- Born: Paul Falknor Iams August 11, 1915 Dayton, Ohio, United States
- Died: October 26, 2004 (aged 89) Chappaqua, New York, United States
- Education: Ohio State University
- Occupations: Entrepreneur, animal nutritionist
- Years active: 1946–1982
- Known for: Founder of Iams
- Spouse: Jane Landrum (d. 1996)

= Paul F. Iams =

Paul Falknor Iams (/ˈaɪmz/; August 11, 1915 – October 26, 2004) was the founder of the Iams company, known for its line of pet foods.

==Life==
Iams was born in Dayton, Ohio, on August 11, 1915. He was a talented high school athlete who won the Ohio State Tennis Championship in 1933. In 1937, he graduated from Ohio State University and became interested in the pet food business while working with his father, Harry, a grain broker.

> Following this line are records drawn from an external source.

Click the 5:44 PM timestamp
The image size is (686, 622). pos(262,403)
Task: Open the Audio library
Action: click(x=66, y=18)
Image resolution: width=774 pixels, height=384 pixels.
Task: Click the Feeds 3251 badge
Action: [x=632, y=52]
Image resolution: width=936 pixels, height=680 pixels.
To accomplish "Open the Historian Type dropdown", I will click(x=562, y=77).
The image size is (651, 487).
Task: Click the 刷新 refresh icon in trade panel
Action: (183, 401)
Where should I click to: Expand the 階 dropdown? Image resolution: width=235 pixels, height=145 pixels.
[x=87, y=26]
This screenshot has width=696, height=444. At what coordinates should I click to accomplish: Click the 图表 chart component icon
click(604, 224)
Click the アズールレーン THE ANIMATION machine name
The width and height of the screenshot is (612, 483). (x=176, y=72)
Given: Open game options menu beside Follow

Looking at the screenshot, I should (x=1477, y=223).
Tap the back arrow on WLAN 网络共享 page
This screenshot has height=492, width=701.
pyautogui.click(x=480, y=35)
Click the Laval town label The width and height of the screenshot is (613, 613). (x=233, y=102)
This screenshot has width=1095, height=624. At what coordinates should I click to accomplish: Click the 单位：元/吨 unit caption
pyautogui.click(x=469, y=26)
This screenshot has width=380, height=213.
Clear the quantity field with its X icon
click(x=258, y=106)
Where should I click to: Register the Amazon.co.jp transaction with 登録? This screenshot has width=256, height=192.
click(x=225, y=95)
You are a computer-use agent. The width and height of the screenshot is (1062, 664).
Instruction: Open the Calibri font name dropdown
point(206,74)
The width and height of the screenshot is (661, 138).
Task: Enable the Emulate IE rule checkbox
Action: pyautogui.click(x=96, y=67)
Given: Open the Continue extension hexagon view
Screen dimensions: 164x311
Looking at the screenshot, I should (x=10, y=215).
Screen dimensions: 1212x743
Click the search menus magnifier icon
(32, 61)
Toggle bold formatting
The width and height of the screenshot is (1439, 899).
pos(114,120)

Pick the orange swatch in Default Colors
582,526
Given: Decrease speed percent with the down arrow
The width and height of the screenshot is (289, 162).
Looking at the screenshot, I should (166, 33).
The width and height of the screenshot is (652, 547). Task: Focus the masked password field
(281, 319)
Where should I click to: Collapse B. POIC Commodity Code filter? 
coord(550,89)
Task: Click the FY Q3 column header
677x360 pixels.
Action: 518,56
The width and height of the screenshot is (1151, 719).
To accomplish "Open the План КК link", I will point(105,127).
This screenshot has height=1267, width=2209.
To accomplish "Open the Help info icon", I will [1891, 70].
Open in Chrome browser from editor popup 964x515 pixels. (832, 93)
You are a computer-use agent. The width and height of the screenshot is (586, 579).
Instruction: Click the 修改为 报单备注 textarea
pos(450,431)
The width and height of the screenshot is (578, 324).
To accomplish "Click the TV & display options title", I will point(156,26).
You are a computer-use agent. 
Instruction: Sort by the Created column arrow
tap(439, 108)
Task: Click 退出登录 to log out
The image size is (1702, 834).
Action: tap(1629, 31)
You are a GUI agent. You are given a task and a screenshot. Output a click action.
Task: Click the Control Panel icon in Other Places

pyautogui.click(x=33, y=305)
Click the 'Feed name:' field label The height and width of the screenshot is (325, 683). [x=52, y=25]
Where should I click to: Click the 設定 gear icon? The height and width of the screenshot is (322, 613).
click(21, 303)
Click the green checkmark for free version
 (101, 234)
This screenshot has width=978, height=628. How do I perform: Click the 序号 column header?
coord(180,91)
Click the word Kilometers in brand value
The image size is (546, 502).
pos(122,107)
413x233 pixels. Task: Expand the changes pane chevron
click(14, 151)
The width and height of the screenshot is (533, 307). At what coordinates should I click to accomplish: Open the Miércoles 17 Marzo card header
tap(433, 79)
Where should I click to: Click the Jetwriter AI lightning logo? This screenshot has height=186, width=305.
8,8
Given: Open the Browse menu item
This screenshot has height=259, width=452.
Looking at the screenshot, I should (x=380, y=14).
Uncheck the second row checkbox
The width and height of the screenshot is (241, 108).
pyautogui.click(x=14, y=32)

He joined Procter & Gamble in 1938 and was a soap salesman before joining the Navy in World War II.

Iams graduated from the Ohio State University in 1937, and sold dog food during the Great Depression. He learned that not even severe economic hardship would stop owners from buying food to feed their pets. This was a revelation to Iams, as most owners fed their pets leftovers or their own concoctions. A self-taught animal nutritionist, Iams founded his company in 1946, and, by 1950, was creating his own recipes in his own plant in Dayton.

After completing his service, Iams decided to create high quality pet food, based on his original nutritional theories and research. He was convinced that there was a strong specialty market for a nutritionally complete dog food. His original customer base was composed of Midwestern veterinarians and dog breeders.

In 1950, he opened his first manufacturing plant in Dayton, Ohio with five employees. He named his first dog food, "Iams 999" to imply that it was nearly perfect.

In 1982, Iams sold the business to Clay Mathile, who had joined Iams in 1970 and was Paul's business partner and friend. In 1999, the Mathiles sold The Iams Company to Procter & Gamble.

In 1987, the Paul F. Iams Technical Center in Lewisburg, Ohio, was opened as a research facility dedicated to researching the emotional and physical needs of companion animals.

Paul Iams died at the age of 89, on Tuesday, October 26, 2004, in Chappaqua, New York. Until a month earlier, he had lived in Sun City West, Arizona, where he retired in 1982 with his wife, the former Jane Landrum, who died in 1996.